--- Information ---

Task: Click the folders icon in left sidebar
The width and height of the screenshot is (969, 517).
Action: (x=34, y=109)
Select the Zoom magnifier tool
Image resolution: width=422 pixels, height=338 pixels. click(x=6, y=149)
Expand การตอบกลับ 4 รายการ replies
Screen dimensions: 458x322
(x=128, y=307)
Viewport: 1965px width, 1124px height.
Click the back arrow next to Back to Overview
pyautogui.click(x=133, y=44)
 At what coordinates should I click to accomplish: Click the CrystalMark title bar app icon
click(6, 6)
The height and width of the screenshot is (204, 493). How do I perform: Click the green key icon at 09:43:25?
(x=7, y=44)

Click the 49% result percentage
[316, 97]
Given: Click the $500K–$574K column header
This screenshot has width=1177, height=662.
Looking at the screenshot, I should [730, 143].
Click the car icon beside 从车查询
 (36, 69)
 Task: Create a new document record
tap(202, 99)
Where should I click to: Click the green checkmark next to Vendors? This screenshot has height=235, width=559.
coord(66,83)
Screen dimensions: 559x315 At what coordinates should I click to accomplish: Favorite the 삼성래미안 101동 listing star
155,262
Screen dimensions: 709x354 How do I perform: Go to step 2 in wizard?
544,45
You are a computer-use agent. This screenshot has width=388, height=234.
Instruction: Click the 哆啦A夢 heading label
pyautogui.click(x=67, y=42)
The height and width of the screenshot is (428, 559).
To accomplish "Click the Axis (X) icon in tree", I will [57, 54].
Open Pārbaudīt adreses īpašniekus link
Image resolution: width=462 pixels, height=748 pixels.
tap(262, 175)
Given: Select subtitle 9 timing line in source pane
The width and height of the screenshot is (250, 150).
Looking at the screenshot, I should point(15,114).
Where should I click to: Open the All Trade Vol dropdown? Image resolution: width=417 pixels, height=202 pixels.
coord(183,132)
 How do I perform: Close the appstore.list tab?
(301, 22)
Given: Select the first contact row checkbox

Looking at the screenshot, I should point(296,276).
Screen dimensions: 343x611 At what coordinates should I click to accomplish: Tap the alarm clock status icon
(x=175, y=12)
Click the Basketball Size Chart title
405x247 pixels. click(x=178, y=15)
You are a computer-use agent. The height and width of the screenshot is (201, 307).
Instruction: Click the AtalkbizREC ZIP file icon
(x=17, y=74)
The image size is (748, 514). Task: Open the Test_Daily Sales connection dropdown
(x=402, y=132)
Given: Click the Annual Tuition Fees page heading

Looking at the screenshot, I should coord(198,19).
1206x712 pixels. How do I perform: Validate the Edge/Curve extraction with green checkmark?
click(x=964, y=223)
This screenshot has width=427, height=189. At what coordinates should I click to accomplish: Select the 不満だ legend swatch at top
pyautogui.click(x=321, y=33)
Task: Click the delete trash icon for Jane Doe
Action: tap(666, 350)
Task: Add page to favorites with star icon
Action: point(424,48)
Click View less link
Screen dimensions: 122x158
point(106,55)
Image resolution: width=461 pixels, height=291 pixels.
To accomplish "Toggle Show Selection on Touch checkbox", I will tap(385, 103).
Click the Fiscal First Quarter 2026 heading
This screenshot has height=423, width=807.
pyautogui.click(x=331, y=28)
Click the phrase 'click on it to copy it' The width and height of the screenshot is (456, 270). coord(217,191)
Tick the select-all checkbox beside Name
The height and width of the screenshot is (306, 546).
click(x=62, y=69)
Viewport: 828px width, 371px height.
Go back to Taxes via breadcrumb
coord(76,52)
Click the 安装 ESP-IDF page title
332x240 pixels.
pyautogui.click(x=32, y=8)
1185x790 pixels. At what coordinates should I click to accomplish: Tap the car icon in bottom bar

---

Print all entries again, exactly.

Task: Click the folders icon in left sidebar
The width and height of the screenshot is (969, 517).
Action: (x=34, y=109)
Select the Zoom magnifier tool
Image resolution: width=422 pixels, height=338 pixels. click(x=6, y=149)
Expand การตอบกลับ 4 รายการ replies
Screen dimensions: 458x322
(x=128, y=307)
Viewport: 1965px width, 1124px height.
Click the back arrow next to Back to Overview
pyautogui.click(x=133, y=44)
 At what coordinates should I click to accomplish: Click the CrystalMark title bar app icon
click(6, 6)
The height and width of the screenshot is (204, 493). How do I perform: Click the green key icon at 09:43:25?
(x=7, y=44)

Click the 49% result percentage
[316, 97]
Given: Click the $500K–$574K column header
This screenshot has width=1177, height=662.
Looking at the screenshot, I should [730, 143].
Click the car icon beside 从车查询
 (36, 69)
 Task: Create a new document record
tap(202, 99)
Where should I click to: Click the green checkmark next to Vendors? This screenshot has height=235, width=559.
coord(66,83)
Screen dimensions: 559x315 At what coordinates should I click to accomplish: Favorite the 삼성래미안 101동 listing star
155,262
Screen dimensions: 709x354 How do I perform: Go to step 2 in wizard?
544,45
You are a computer-use agent. This screenshot has width=388, height=234.
Instruction: Click the 哆啦A夢 heading label
pyautogui.click(x=67, y=42)
The height and width of the screenshot is (428, 559).
To accomplish "Click the Axis (X) icon in tree", I will [57, 54].
Open Pārbaudīt adreses īpašniekus link
Image resolution: width=462 pixels, height=748 pixels.
tap(262, 175)
Given: Select subtitle 9 timing line in source pane
The width and height of the screenshot is (250, 150).
Looking at the screenshot, I should point(15,114).
Where should I click to: Open the All Trade Vol dropdown? Image resolution: width=417 pixels, height=202 pixels.
coord(183,132)
 How do I perform: Close the appstore.list tab?
(301, 22)
Given: Select the first contact row checkbox

Looking at the screenshot, I should point(296,276).
Screen dimensions: 343x611 At what coordinates should I click to accomplish: Tap the alarm clock status icon
(x=175, y=12)
Click the Basketball Size Chart title
405x247 pixels. click(x=178, y=15)
You are a computer-use agent. The height and width of the screenshot is (201, 307).
Instruction: Click the AtalkbizREC ZIP file icon
(x=17, y=74)
The image size is (748, 514). Task: Open the Test_Daily Sales connection dropdown
(x=402, y=132)
Given: Click the Annual Tuition Fees page heading

Looking at the screenshot, I should coord(198,19).
1206x712 pixels. How do I perform: Validate the Edge/Curve extraction with green checkmark?
click(x=964, y=223)
This screenshot has width=427, height=189. At what coordinates should I click to accomplish: Select the 不満だ legend swatch at top
pyautogui.click(x=321, y=33)
Task: Click the delete trash icon for Jane Doe
Action: tap(666, 350)
Task: Add page to favorites with star icon
Action: point(424,48)
Click View less link
Screen dimensions: 122x158
point(106,55)
Image resolution: width=461 pixels, height=291 pixels.
To accomplish "Toggle Show Selection on Touch checkbox", I will tap(385, 103).
Click the Fiscal First Quarter 2026 heading
This screenshot has height=423, width=807.
pyautogui.click(x=331, y=28)
Click the phrase 'click on it to copy it' The width and height of the screenshot is (456, 270). coord(217,191)
Tick the select-all checkbox beside Name
The height and width of the screenshot is (306, 546).
click(x=62, y=69)
Viewport: 828px width, 371px height.
Go back to Taxes via breadcrumb
coord(76,52)
Click the 安装 ESP-IDF page title
332x240 pixels.
pyautogui.click(x=32, y=8)
1185x790 pixels. At what coordinates should I click to accomplish: Tap the car icon in bottom bar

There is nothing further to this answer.